India Opens Doors Wider to FDI
Feb. 12 – Innovative thinking has lead the Indian government to offer India Inc a better deal than any stimulus package could have. In a sweeping move to usher in more FDI into India, the Cabinet Committee on Economic Affairs (CCEA) released a statement stating that equity investments routed through companies in which a majority ownership and control is in the hands of Indians would be treated as fully domestic equity. This effectively then nullify’s any FDI caps in the industry allowing room for millions of dollars to flow in. The retail, telecom, insurance and aviation sectors are expected to benefit most from the move.
Former Finance Minister P. Chidambaram told the Economic Times, “All investments directly by a non-resident entity into an Indian company will be counted as foreign investment, while foreign investment through an investing Indian company will not be considered for calculation of the indirect foreign investment, in case the Indian company is owned and controlled by resident Indian citizens.”
The landmark change in policy means that a company with 60 percent Indian equity and 40 percent foreign equity would be treated as a company with zero FDI. Previously if the same company had invested Rs 100 crore in another firm, Rs 40 crore of this amount would be treated as FDI.

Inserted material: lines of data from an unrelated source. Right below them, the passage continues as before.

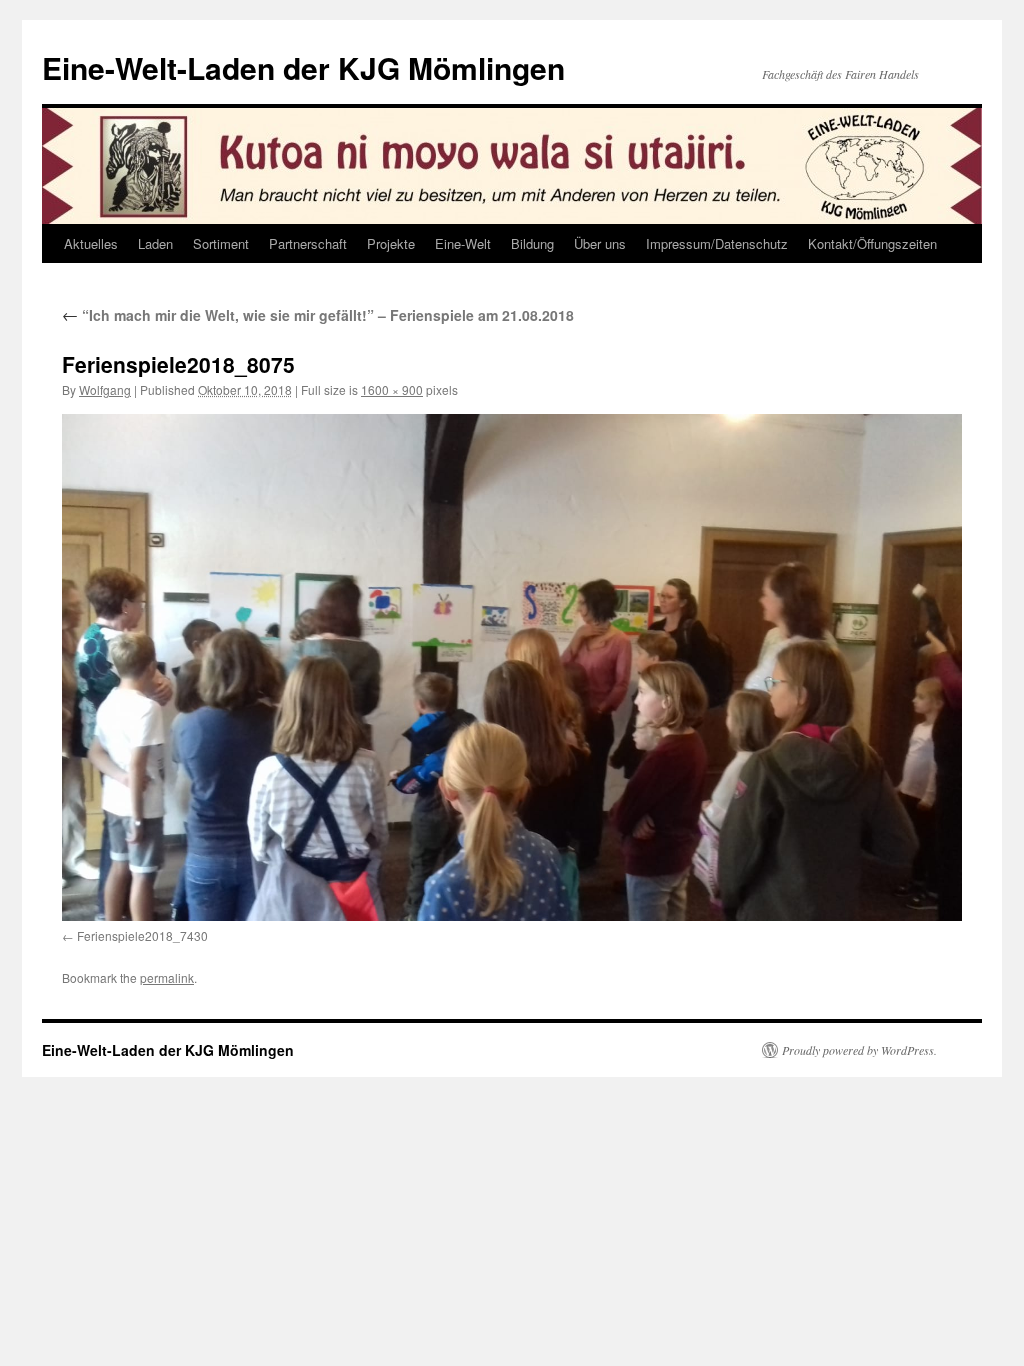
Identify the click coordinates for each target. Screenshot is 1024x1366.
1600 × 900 (392, 389)
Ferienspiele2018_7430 (142, 935)
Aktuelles (91, 243)
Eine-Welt (463, 243)
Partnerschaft (308, 243)
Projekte (391, 243)
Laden (155, 243)
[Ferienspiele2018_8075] (512, 667)
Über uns (600, 243)
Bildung (532, 243)
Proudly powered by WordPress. (859, 1050)
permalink (167, 977)
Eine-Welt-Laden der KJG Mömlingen (303, 67)
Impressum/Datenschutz (717, 243)
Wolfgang (105, 389)
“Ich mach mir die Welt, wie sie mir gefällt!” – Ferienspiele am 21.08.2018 (318, 315)
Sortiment (221, 243)
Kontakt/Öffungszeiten (872, 243)
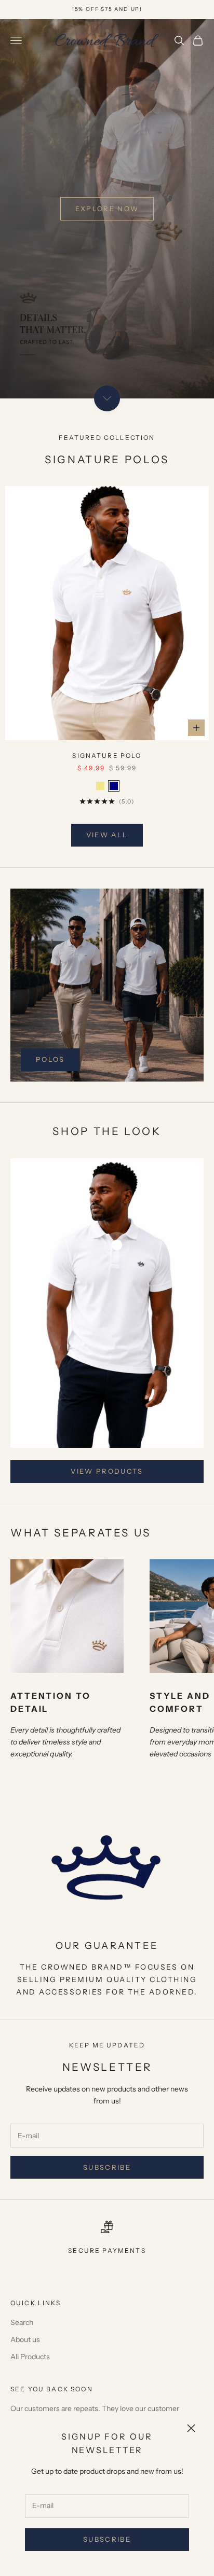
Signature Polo (106, 755)
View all (107, 834)
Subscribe (107, 2539)
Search (21, 2322)
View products (107, 1471)
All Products (30, 2356)
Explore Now (107, 208)
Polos (50, 1059)
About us (25, 2339)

PWC executive director Vivek Mehra told the Times of India that the new norms will allow foreign investors to invest in the retail sector. Here's how: Foreign company 'A' can form a 49:51 JV, company 'C', with an Indian company 'B'. C will qualify as Indian. If it now invests in another downstream company 'D' to any extent below 100 percent, even up to 99.99 percent, D will be treated as having no FDI. Since D has no FDI, it can operate in any sector including retail, in which FDI is not allowed.
The only exception to the rule will be that a foreign-Indian joint venture company that creates a wholly-owned subsidiary in India would not be eligible to call themselves an Indian company. Under these circumstances, the foreign stake in the subsidiary company will be considered as equal to the stake in the holding company. Similarly a company that is majority owned/controlled by foreign investors would be treated as foreign investment.
“The guidelines for transfer of ownership from a resident Indian citizen to non-resident Indian entities are being revised too,” P. Chidambaram added to ET. He said that for sectors with caps such as defence production, air transport services and telecom government and foreign investment promotion board (FIPB) approval will be required.